Réécrivez le passage du texte sur le déluge qui va de « La solution est » à « reprendre la vie. », en remplaçant « croisière » par « promenade ».

• _Extrait à lire_:
━━━━━━
Avant de commencer cet article, prenez le temps de lire Genèse 6.5 à 11.9 dans votre Bible.
Il m’arrive d’avoir des passions très intenses sur des périodes très courtes. Il y a quelques années, j’avais en tête de faire mon propre fromage. Je me suis procuré une recette, du lait cru, tout le matériel nécessaire, et je me suis mis au travail. Après avoir fait cailler et égoutter le lait, je l’ai salé et déposé dans ma cave pour qu’il affine. Hélas, après quelques jours, malgré un salage et un nettoyage réguliers, une étrange moisissure est apparue. Il existe de bonnes moisissures que les fromagers recherchent parce qu’elles donnent du goût au fromage. Mais la mienne n’était pas la bienvenue: elle était d’un jaune fluorescent et dégageait une odeur nauséabonde. On aurait pu croire que mon fromage était radioactif! J’ai pris conseil auprès d’un fromager professionnel qui m’a expliqué que les caves étaient parfois contaminées. Je n’avais pas d’autre choix que de javelliser tout mon matériel et ma cave pour détruire cette mauvaise moisissure.
Le péché est une sorte de mauvaise moisissure. Plusieurs générations après Adam et Ève, Dieu descend lui aussi, pas dans sa cave, mais sur terre, pour observer l’humanité. Hélas, le constat est alarmant: “L’Éternel vit que les hommes faisaient de plus en plus de mal sur la terre: à longueur de journée, leur cœur ne concevait que le mal” (Gn 6.5). L’humanité est un fromage moisi et nauséabond au point que “L’Éternel eut des regrets au sujet de l’homme qu’il avait fait sur la terre, il en eut le cœur affligé” (Gn 6.6).
La solution est la même que pour mes fromages contaminés: il faut détruire le mal qui gangrène le monde. Dieu décide alors de nettoyer la terre de fond en comble: c’est le déluge. Cette histoire, que l’on raconte parfois comme une sympathique croisière pour animaux, est en réalité un drame terrible. Parce que les hommes sont devenus trop mauvais, Dieu décide de leur reprendre la vie.
Cependant, alors même qu’il juge sévèrement ses créatures, Dieu fait une exception: un homme trouve grâce à ses yeux: Noé (Gn 6.8). Est-il réellement meilleur que tous les autres? Est-il la parfaite image de Dieu? Non. Mais Noé désire sincèrement plaire à son créateur, ce qui fait de lui la personne la "moins pire" de cette génération encline au mal. Dieu le choisit pour donner une nouvelle chance à l’espèce humaine. Il lui ordonne de construire un bateau immense pour le préserver lui et sa famille. Dieu offre ainsi aux hommes la possibilité de repartir sur des bases saines. La suite de l’histoire nous dira si cette nouvelle génération fera mieux que la précédente.
━━━━━━
• _Données sources_:
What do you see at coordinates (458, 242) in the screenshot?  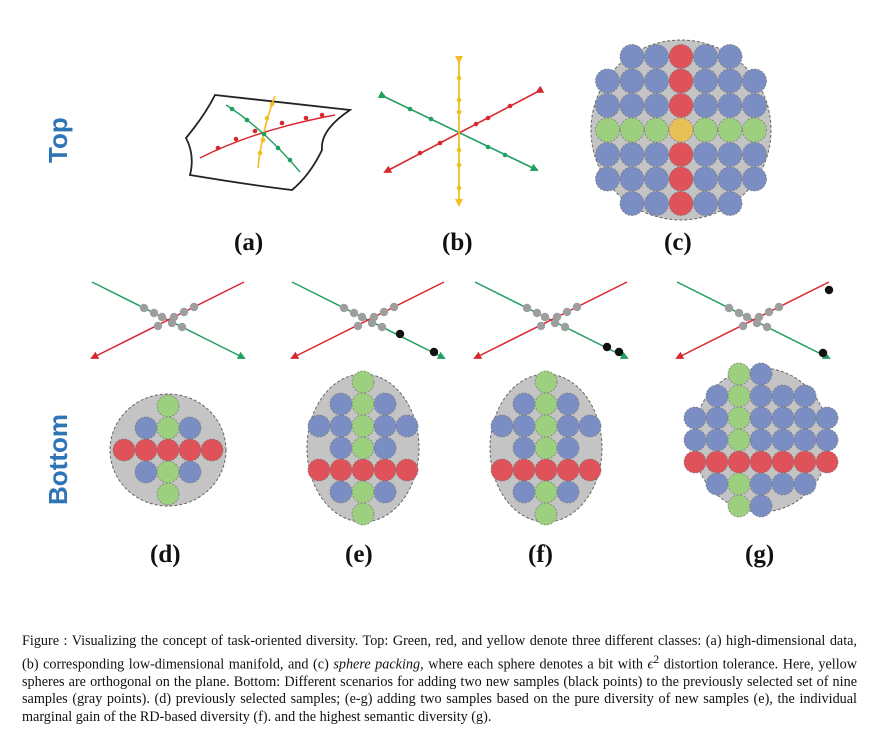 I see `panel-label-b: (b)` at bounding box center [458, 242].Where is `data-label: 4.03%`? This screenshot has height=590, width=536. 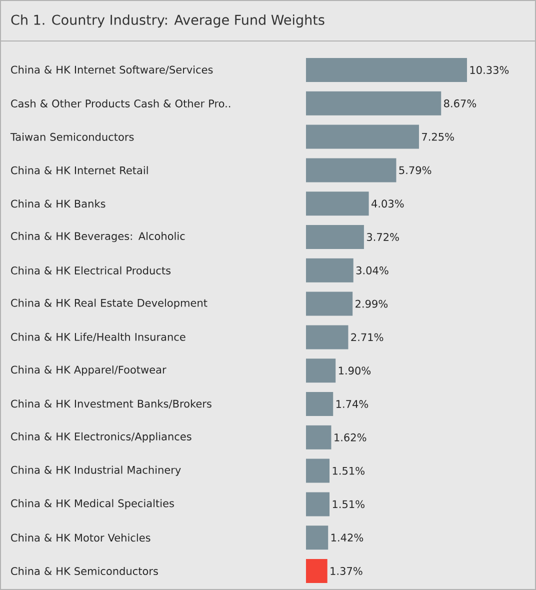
━━━━━━
• _Réponse rédigée_:
La solution est la même que pour mes fromages contaminés: il faut détruire le mal qui gangrène le monde. Dieu décide alors de nettoyer la terre de fond en comble: c’est le déluge. Cette histoire, que l’on raconte parfois comme une sympathique promenade pour animaux, est en réalité un drame terrible. Parce que les hommes sont devenus trop mauvais, Dieu décide de leur reprendre la vie.